Надеваю очки и я. Будем смотреть новости.
Репортаж — опять из России; там, кажется, начинается серьезная заварушка. Камера нацеливается на мертвеца. Здорово: у кого-то дела идут еще хуже, чем у меня. Сначала хочу переключиться на что-нибудь повеселей, но смерть завораживает. Оставляю новости. Надо уже разобраться, что там за дела у них.

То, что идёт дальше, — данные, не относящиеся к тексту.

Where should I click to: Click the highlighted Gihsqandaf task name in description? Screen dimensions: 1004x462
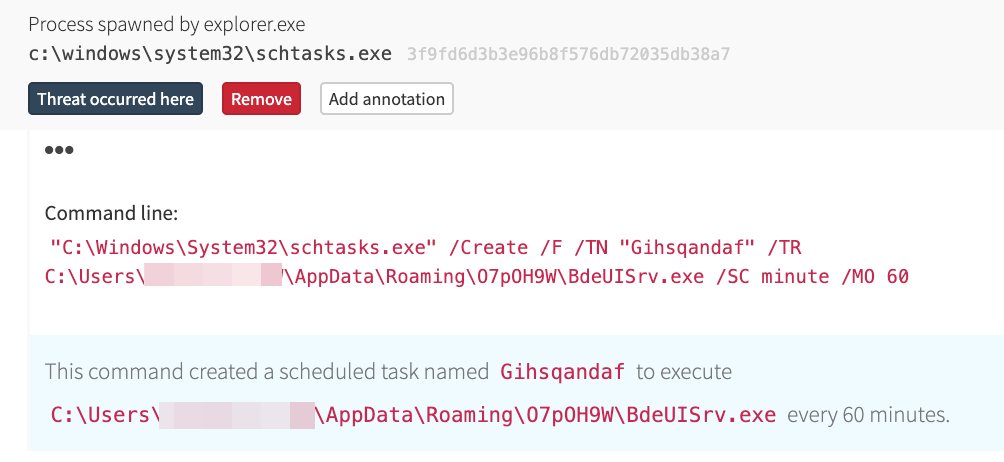[563, 372]
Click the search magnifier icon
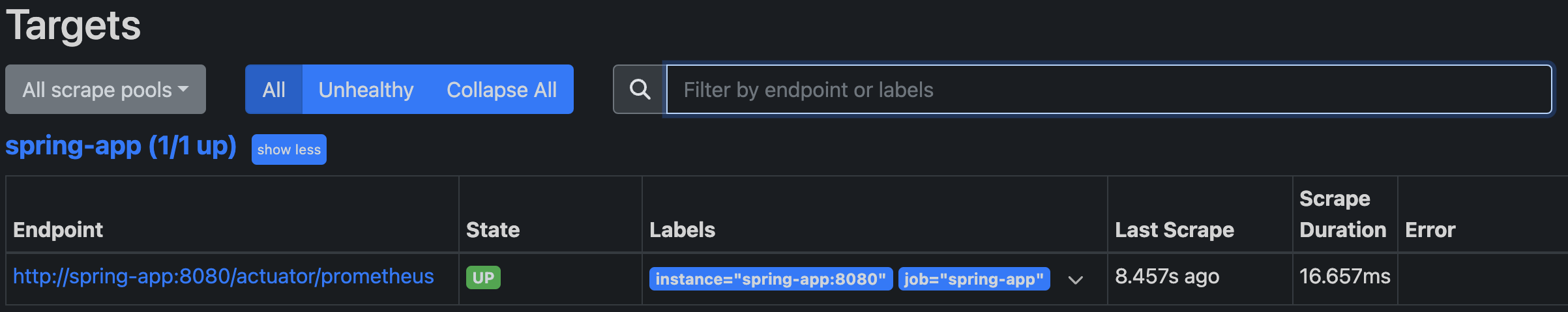This screenshot has width=1568, height=312. click(640, 89)
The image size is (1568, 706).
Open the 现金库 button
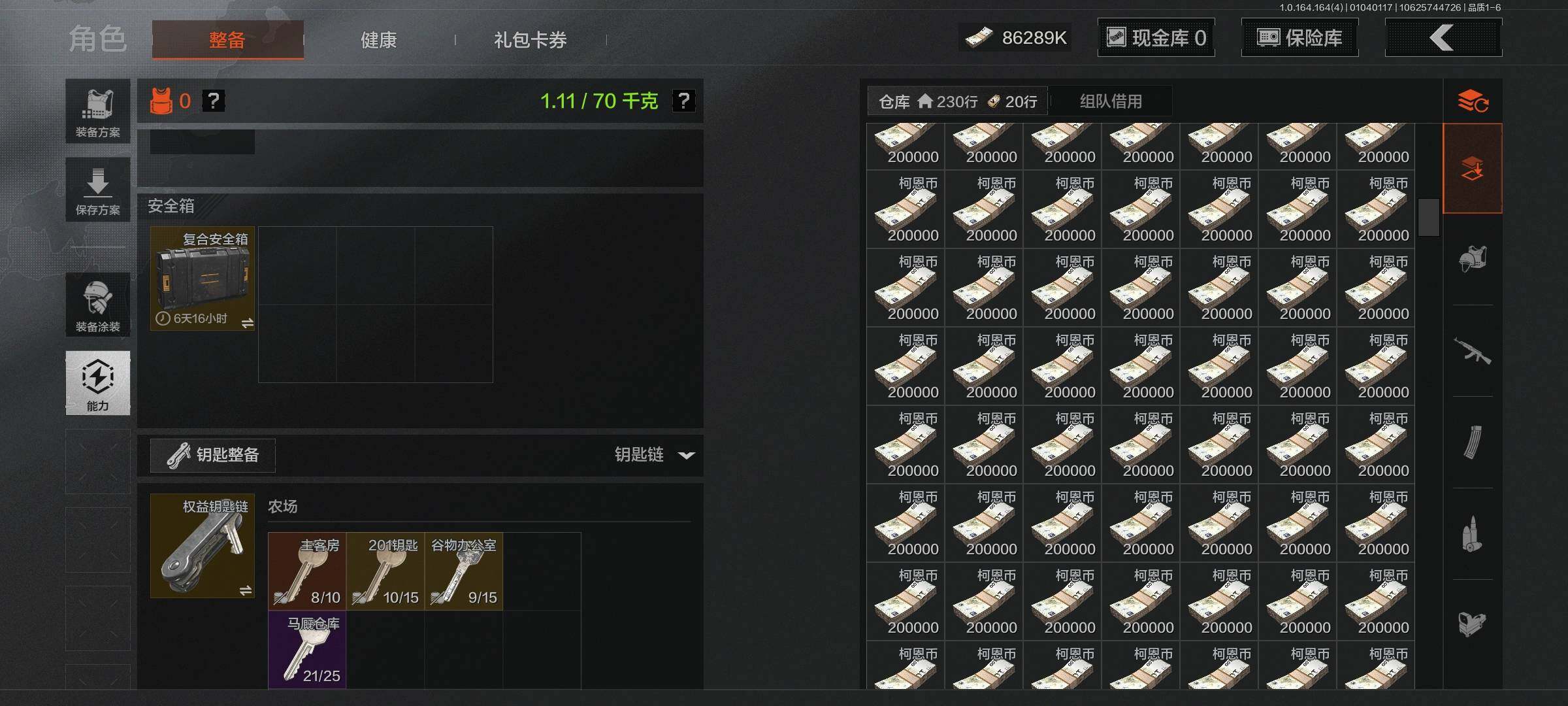(x=1156, y=37)
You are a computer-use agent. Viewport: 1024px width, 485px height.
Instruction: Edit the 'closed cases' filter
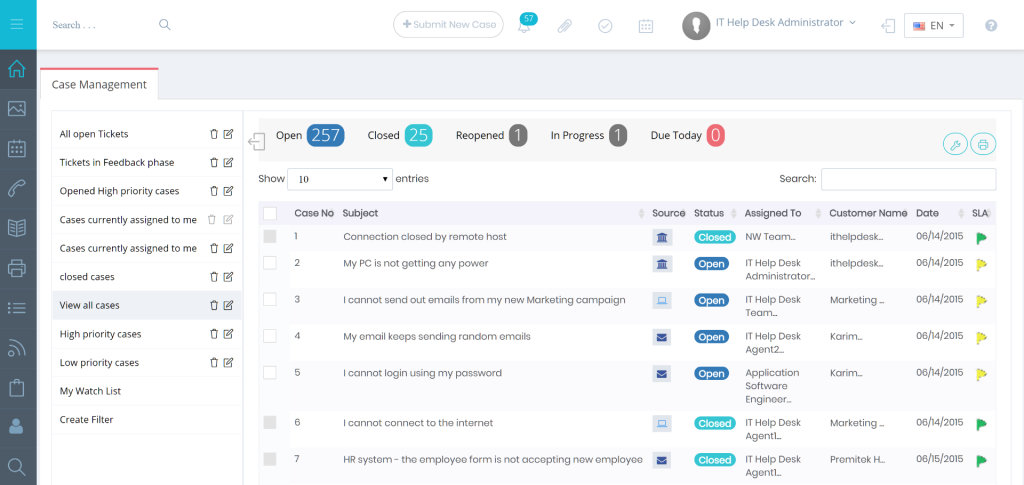228,277
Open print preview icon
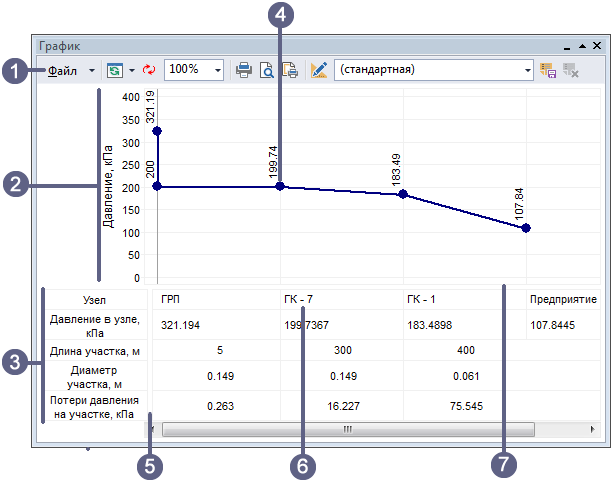 click(x=267, y=70)
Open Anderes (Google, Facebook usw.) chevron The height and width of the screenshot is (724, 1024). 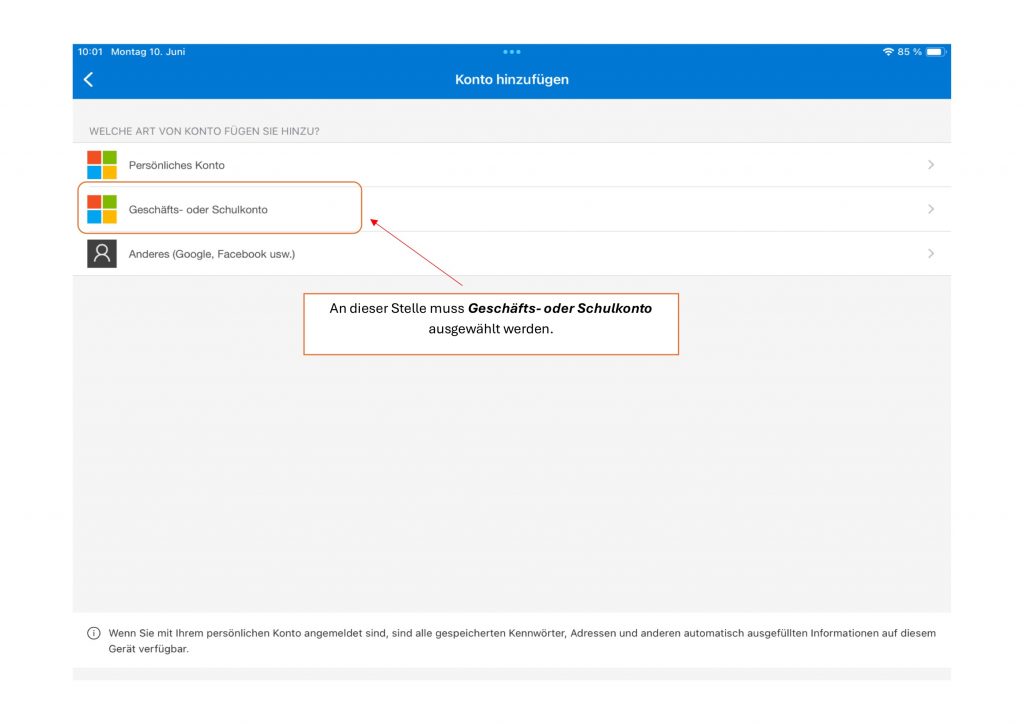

Репортаж — в стиле «своими глазами», как сейчас модно. Якобы зритель — участник событий. Все снято так, будто я лично за каким-то чертом поперся в эти гиблые земли, а бородатый корреспондент — мой проводник, который запанибрата вводит меня в курс дела. Мы с ним сидим за столом, сколоченным из грубых досок, в крошечной комнатенке, стены которой из какого-то странного материала — бурые, неровные. В мятой железной посудине посреди стола дымится ядовитая баланда, и по глаза заросшие варвары хлебают ее ложками прямо оттуда в хитром иерархическом порядке. На меня они косятся недобро, но в рассказ репортера не встревают.